To counteract gradient obfuscation and validate robustness in a fully accessible white-box setting, two distinct methods for intermediate gradient estimation were developed:
- Simultaneous Adjoint Updates: Inspired by neural ODE adjoint methods, simultaneous adjoint updates leverage low-rank Jacobian inverse approximations to iteratively align adjoint gradient estimations with ongoing forward computations. This approach, illustrated in Figure 2, captures nuanced gradients without requiring convergence of the adjoint states.

Figure 2: Proposed gradients for DEQs show alignment in simultaneous adjoint process and computational complexity.
- Unrolling Intermediate States: Variably unrolling intermediate states forms a computational graph path wherein automatic differentiation can backpropagate perturbative effects, estimating surrogate gradients efficiently while accounting for feedback activities from the ongoing solver's outputs.
Together, these methods empower white-box evaluations with robust gradient calculability, vital for developing precise defense mechanisms against adversarial perturbations.
Figure 3: Ablation study reveals differential robustness performances based on unrolled gradient estimations at varied states.
Evaluation and Results
Experimental setups employed CIFAR-10 data, encompassing DEQs similarly parameterized to ResNet-18 and WideResNet-34-10 for fair comparisons. Adversarial training involved PGD-based generation processes leveraging exact and phantom gradients. Observations illustrated stark differences: the robustness accumulation effect in intermediate states suggested latent obfuscation; meanwhile, methodically calculated white-box attacks revealed reduced efficacy in traditionally robust states. Findings detailed significantly contrasting attack outcomes across differently trained DEQ configurations.
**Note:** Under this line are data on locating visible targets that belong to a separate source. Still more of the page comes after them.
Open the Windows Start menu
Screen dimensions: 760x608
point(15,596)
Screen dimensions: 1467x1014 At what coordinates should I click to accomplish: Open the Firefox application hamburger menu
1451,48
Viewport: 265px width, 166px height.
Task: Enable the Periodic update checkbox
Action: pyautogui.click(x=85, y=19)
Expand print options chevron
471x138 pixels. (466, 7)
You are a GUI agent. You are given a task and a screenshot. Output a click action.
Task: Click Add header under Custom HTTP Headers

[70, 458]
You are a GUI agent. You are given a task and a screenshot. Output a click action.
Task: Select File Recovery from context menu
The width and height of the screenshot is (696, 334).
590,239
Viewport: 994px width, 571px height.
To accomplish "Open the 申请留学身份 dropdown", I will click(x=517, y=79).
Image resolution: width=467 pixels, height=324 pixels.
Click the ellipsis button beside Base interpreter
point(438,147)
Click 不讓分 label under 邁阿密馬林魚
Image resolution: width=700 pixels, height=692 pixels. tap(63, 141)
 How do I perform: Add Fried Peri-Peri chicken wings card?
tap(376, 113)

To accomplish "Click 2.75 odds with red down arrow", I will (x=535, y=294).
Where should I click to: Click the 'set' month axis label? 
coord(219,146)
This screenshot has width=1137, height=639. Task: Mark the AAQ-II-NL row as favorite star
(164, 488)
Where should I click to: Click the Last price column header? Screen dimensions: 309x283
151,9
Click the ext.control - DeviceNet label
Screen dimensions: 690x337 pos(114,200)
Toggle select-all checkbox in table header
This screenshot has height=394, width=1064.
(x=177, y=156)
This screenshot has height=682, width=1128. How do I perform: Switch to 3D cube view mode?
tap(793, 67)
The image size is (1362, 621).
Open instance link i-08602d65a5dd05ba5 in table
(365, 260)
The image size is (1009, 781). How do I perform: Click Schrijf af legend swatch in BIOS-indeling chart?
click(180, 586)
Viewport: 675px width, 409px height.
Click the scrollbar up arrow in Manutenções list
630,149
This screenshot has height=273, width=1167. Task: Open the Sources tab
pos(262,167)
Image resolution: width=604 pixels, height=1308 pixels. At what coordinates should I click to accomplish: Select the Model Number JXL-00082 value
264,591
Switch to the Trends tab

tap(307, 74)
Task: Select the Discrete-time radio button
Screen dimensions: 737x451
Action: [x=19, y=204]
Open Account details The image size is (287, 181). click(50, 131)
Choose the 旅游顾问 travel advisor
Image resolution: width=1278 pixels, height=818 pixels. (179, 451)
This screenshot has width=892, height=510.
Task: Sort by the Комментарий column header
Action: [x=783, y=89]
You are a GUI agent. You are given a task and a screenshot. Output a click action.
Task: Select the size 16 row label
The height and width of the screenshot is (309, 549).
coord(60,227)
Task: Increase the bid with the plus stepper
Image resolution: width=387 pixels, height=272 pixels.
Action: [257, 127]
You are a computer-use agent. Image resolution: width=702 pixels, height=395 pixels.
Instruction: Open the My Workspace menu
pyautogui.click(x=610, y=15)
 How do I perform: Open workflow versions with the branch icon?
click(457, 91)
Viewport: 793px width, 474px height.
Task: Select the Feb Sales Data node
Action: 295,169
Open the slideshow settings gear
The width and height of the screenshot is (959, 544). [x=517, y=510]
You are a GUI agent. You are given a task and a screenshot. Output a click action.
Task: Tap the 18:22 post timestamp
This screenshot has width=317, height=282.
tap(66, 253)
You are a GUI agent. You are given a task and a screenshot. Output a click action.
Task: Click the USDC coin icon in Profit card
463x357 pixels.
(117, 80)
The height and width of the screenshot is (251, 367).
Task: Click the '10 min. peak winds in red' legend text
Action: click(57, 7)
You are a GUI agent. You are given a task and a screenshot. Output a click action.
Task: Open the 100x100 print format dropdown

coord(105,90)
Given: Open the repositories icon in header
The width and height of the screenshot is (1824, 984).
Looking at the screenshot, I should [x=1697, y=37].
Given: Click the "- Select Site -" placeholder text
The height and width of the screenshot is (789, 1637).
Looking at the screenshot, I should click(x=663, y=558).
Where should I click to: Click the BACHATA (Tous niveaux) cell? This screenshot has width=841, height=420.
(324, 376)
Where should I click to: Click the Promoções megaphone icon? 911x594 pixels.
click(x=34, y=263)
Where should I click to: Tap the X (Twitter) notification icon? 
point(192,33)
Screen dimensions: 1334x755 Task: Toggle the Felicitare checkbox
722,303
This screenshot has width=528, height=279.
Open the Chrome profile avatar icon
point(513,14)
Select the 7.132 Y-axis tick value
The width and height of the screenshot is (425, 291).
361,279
Matter-of-fact comparisons with deep networks reveal competitive adversarial robustness achieved by DEQs—contributing insights toward improved defense strategies for both early-exit solvers and ensemble state aggregations.
Figure 4: Performance discrepancy of robust DEQs highlights challenges imposed by traditional attack assumptions.
Conclusion
DEQs possess intrinsically advantageous computational properties but require calculated approaches to robustness evaluation. By estimating intermediate gradients, this paper elucidates how DEQs can avoid obfuscation pitfalls, presenting strategies for both adversarial training acceleration and defense stability. Future implications suggest further refinement in model architectures and computational heuristics to fully leverage DEQ attributes for artificial intelligence across sensitive domains, with the aim of achieving reliable, scalable, and secure deployments in potentially adversarial environments.